O prato na mesa: por que a IA não resolve a fome
O motor do capitalismo sempre dependeu de um equilíbrio vital: a produção gera riqueza que, via salários, alimenta o consumo.
A inteligência artificial (IA) rompe essa lógica ao acelerar a produtividade a níveis inéditos, sem a necessidade da contrapartida do trabalho humano.
Para que esse sistema não entre em colapso, a própria eficiência da IA na produção terá que financiar mecanismos automáticos de distribuição de renda.

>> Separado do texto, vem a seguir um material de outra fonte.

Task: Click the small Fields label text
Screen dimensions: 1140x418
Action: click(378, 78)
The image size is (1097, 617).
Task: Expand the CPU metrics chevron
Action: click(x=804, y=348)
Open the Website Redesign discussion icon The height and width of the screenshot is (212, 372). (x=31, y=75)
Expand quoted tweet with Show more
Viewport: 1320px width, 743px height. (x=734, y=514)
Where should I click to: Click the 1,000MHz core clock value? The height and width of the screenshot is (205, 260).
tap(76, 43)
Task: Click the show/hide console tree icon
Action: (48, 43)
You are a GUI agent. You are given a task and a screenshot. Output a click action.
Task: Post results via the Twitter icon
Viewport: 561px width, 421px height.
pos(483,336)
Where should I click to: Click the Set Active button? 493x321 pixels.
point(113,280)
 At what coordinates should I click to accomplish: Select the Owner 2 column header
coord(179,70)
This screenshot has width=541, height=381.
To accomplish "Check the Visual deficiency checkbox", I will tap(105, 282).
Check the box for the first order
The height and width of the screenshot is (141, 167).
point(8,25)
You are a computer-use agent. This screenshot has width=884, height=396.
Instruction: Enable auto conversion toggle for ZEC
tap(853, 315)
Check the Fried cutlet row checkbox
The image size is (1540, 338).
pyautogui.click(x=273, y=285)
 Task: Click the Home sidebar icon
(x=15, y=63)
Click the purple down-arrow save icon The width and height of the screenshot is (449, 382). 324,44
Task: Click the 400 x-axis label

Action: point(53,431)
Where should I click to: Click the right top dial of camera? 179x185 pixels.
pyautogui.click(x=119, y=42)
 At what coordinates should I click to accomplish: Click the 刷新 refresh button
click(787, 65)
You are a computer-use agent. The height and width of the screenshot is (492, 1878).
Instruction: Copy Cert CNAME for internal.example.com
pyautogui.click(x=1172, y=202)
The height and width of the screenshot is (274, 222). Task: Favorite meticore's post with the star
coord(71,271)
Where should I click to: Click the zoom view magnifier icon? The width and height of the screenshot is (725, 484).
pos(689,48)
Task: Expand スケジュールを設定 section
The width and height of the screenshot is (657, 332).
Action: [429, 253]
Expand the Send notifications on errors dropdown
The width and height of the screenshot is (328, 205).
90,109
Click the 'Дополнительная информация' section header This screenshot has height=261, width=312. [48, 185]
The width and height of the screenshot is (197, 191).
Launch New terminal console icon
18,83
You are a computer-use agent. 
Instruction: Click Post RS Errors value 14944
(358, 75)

É nesse momento de transição que o olhar se volta para aquilo que a tecnologia não consegue automatizar: a biologia humana.
A comida é a única mercadoria de demanda absoluta e permanente.
O Brasil ocupa uma posição de privilégio estratégico inigualável como um dos maiores produtores de alimentos do mundo.
Se a riqueza gerada pela IA e pela automação acabar concentrada nas mãos de poucos, a criação de mecanismos como a Renda Básica Universal deixa de ser uma escolha ideológica e passa a ser uma necessidade de mercado.
A distribuição dessa riqueza tecnológica para a base da pirâmide é o que garantirá que o fluxo de escoamento da produção agropecuária brasileira continue ativo.